THE village of Chipping Alderton in the Cotswolds has a population of 340 people, one post office, and — as of six weeks ago — a restaurant that has become the most talked-about new opening in Britain.

Marco Bellini, the Italian-born chef who became a household name through three series of his BBC show The Honest Kitchen, has spent two years converting the derelict Crown and Anchor pub into The Larder, a 40-cover restaurant that serves what Bellini calls "honest British food with Italian soul".

The waiting list is currently three months. Bellini has turned down approaches from investors who wanted to help him open in London. He says he's not interested.

"London has enough restaurants," he told me, sitting at a table by the window with a view of the village green. "What it doesn't have is this." He gestured at the room — the original stone walls, the reclaimed wooden tables, the kitchen visible through a hatch at the back. "This took two years. I'm not going to leave it."

The menu changes daily based on what's available from local suppliers. On the day I visited, it included a starter of Cotswold asparagus with a soft-boiled egg and anchovy butter, a main of slow-roasted Herefordshire beef with bone marrow and horseradish, and a dessert of elderflower posset with shortbread.

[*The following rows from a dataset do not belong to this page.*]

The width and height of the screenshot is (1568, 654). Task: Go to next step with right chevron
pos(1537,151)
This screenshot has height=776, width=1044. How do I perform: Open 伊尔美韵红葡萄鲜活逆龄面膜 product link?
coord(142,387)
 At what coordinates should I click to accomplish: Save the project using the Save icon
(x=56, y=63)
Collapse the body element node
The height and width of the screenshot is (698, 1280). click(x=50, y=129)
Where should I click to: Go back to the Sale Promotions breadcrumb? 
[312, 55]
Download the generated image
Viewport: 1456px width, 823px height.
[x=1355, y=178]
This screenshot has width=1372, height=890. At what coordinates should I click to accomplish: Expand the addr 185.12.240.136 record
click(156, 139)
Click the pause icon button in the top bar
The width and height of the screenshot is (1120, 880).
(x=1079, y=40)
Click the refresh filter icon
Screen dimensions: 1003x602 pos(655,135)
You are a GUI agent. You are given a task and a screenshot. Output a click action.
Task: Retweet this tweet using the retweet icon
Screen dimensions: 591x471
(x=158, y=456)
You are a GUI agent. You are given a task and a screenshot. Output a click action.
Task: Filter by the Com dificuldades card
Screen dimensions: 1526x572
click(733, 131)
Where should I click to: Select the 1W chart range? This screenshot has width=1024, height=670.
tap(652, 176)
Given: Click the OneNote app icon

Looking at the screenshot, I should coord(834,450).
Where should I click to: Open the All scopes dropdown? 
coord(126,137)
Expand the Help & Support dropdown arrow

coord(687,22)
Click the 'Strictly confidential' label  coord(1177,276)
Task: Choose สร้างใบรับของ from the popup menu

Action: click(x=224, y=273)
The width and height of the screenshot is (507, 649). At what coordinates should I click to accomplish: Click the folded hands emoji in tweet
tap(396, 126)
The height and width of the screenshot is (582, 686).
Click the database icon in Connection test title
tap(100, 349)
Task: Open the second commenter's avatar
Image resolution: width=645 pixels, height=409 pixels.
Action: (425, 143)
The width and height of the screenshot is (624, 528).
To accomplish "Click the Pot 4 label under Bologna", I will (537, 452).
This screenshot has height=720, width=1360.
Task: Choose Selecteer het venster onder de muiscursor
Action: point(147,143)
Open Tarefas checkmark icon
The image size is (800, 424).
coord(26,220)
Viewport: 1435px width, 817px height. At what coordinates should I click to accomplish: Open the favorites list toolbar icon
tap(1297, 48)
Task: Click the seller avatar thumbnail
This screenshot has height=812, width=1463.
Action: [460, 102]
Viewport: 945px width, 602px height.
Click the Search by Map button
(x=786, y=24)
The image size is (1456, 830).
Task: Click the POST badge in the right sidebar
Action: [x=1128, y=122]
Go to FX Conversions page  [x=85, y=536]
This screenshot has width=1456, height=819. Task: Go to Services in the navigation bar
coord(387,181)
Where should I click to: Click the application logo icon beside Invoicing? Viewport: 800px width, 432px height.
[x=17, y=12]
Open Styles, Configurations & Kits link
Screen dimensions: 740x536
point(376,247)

The cooking is technically precise but the effect is of simplicity and generosity.

The locals, who were initially sceptical — "We thought it would be all London prices and London people," one told me — have been won over. Bellini has reserved ten per cent of covers each week for village residents at a reduced price. He employs twelve people from the surrounding area. He buys his vegetables from a farm two miles away.

"This is what I always wanted to do," he said. "Cook good food for people who are actually there."